## STATED PROBLEM
In the entries from the start through the line holding "point(160,271)", inclusive, replace "screenshot" with "capture" and write those lines out again with nothing else changed.

(Raw entries)
--- Start ---
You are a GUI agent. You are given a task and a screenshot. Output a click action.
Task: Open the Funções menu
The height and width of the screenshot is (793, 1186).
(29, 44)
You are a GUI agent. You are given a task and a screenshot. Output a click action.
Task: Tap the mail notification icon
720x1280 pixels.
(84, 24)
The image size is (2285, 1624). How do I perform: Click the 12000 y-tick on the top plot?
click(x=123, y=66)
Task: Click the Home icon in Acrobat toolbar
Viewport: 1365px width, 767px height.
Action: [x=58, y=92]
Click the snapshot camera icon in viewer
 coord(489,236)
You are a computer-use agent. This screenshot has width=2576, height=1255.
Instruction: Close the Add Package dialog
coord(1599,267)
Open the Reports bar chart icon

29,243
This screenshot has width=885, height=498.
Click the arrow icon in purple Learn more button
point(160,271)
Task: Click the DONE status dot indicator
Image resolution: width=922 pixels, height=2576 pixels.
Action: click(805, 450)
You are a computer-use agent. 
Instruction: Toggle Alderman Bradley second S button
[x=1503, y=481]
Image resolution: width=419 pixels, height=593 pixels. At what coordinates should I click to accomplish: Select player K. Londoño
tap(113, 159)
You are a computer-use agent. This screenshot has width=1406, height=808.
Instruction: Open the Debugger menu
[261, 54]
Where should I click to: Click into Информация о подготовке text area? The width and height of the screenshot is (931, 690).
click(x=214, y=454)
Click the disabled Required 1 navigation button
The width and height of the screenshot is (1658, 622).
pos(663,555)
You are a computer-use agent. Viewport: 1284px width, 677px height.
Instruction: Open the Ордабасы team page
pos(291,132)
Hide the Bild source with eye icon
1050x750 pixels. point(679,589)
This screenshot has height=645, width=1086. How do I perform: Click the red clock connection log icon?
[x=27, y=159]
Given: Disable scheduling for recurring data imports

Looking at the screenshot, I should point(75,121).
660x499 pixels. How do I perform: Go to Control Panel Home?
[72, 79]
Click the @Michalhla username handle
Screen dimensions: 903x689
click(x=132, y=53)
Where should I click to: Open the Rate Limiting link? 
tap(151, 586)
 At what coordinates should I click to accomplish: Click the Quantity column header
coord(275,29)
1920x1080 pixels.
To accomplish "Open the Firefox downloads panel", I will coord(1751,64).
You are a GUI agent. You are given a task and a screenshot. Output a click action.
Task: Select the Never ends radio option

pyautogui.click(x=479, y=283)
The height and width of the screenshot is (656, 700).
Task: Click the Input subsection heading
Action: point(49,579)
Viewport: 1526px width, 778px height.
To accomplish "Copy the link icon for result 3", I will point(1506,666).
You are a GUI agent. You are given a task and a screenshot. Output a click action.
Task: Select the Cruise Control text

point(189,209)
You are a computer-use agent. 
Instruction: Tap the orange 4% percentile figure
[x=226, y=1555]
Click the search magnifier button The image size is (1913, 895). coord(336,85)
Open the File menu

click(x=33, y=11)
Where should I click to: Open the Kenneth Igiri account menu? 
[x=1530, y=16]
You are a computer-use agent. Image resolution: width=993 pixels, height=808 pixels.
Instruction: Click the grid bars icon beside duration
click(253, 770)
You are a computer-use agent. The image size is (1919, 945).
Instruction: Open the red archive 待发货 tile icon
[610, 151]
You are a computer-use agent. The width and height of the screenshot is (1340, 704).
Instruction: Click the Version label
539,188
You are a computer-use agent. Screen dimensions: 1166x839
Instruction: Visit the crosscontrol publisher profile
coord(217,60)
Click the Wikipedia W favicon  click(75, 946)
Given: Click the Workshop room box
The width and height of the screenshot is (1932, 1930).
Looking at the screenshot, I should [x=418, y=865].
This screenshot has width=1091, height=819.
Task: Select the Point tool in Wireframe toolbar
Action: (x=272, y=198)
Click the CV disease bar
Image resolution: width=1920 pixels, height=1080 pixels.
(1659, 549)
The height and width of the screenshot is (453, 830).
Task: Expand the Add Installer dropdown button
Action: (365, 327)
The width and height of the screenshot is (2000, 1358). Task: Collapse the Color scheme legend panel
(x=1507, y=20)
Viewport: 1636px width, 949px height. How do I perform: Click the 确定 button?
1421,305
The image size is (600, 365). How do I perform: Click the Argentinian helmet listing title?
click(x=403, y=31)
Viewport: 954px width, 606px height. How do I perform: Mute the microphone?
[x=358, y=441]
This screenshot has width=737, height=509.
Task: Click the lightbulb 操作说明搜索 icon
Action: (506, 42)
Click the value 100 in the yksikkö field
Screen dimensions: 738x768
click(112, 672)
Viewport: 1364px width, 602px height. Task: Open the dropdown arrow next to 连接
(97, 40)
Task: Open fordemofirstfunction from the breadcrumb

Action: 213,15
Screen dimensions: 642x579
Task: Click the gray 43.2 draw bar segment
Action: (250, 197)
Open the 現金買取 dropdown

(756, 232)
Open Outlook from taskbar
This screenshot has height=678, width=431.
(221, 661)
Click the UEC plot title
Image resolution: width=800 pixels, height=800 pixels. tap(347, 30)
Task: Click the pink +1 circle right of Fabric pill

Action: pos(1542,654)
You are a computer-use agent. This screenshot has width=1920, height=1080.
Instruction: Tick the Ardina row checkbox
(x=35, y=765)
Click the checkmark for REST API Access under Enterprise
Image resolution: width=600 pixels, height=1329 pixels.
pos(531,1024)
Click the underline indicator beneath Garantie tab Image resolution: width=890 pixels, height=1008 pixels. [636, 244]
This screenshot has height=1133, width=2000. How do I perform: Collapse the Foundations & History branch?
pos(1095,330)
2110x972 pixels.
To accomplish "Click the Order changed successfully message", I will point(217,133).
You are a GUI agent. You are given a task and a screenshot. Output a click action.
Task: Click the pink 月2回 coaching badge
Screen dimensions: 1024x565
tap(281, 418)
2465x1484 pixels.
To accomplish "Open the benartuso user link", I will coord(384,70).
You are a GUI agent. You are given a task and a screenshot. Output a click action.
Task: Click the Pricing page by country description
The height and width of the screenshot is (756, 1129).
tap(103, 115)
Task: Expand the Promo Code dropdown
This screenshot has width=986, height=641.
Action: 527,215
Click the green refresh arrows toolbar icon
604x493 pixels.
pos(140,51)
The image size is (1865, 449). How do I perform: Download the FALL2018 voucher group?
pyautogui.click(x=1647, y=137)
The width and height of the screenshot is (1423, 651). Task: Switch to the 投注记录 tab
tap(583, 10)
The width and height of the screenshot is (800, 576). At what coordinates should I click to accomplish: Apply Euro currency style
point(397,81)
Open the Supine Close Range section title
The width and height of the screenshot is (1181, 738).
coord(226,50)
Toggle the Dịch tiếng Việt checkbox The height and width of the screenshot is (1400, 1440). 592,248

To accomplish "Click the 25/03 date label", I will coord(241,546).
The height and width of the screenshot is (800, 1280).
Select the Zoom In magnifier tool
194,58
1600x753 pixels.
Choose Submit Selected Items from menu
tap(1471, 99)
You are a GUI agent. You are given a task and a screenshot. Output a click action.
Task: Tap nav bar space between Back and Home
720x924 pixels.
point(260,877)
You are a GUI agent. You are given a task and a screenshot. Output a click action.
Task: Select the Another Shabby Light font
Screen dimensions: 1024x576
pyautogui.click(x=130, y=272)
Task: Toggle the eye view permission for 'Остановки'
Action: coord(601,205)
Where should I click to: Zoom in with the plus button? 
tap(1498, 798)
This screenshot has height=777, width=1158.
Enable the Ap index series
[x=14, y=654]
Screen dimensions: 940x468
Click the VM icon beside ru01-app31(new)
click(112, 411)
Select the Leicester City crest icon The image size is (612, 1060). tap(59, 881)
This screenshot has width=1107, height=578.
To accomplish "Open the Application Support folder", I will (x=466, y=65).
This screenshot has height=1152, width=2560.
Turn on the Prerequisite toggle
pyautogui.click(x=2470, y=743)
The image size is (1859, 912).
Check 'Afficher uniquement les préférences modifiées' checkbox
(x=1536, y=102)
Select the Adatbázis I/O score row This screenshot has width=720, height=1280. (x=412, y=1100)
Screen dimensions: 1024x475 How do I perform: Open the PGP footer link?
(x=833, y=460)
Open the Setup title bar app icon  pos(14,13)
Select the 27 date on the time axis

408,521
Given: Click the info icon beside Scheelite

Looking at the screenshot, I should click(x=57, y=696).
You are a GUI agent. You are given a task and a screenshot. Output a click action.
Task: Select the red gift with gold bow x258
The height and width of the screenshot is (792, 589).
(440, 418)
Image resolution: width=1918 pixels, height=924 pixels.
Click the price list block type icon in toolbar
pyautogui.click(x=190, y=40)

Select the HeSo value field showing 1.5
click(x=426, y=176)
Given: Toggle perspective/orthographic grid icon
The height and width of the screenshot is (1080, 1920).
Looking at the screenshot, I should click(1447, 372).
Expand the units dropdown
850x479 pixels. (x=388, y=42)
--- End ---
## CORRECT ANSWER
You are a GUI agent. You are given a task and a capture. Output a click action.
Task: Open the Funções menu
The height and width of the capture is (793, 1186).
(29, 44)
You are a GUI agent. You are given a task and a capture. Output a click action.
Task: Tap the mail notification icon
720x1280 pixels.
(84, 24)
The image size is (2285, 1624). How do I perform: Click the 12000 y-tick on the top plot?
click(x=123, y=66)
Task: Click the Home icon in Acrobat toolbar
Viewport: 1365px width, 767px height.
Action: [x=58, y=92]
Click the snapshot camera icon in viewer
 coord(489,236)
You are a computer-use agent. This capture has width=2576, height=1255.
Instruction: Close the Add Package dialog
coord(1599,267)
Open the Reports bar chart icon

29,243
This capture has width=885, height=498.
Click the arrow icon in purple Learn more button
point(160,271)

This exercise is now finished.